Seminar: Towards Nonviral, In Vivo Genome Editing Therapies: New Tools, Models, and Policy to Facilitate Translation
Genome editing tools have high potential to directly fix or disrupt gene mutations responsible for a wide variety of diseases. Developing safe and effective therapies using in vivo somatic genome editing, however, faces a number of challenges including efficient delivery, manufacturing at scale, and determination of unintended off-target effects in relevant biological systems.

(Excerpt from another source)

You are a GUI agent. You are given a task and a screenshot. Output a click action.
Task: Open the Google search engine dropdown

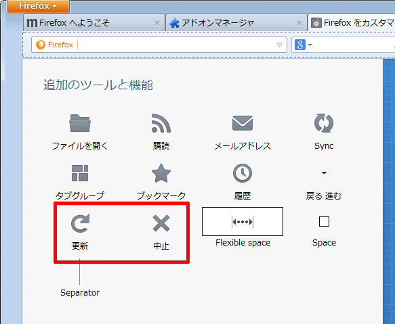point(303,45)
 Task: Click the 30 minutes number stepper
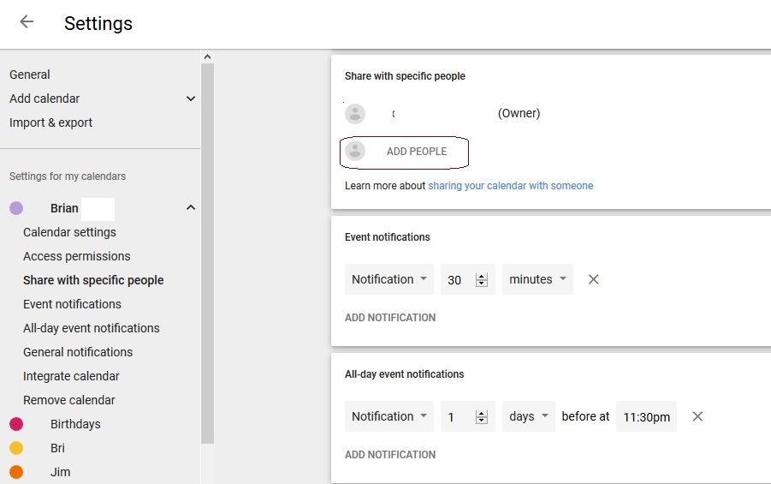481,280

We have developed new approaches to inform first-in-human studies that combine patient-derived, induced pluripotent stem cell models with new delivery nanocarriers and computational models. Our results indicate that mutation-specific, CRISPR-Cas9 genome editors can be designed to efficiently target mutant alleles without substantial off-target effects. Patients who are non-responders to frontline gene augmentation therapies are likely to be good candidates for such gene editing approaches. Further, tailored polymeric nanoparticles can efficiently deliver these editors, simplifying manufacturing by avoiding viral vectors.
Finally, computational models for in vivo somatic editing, grounded in empirical data from in vitro models and delivery studies, indicate that injectable off-the-shelf nonviral genome editors can be efficacious. Applications of these tools will be described for inherited ocular disorders in particular and are likely generalizable to many rare disorders.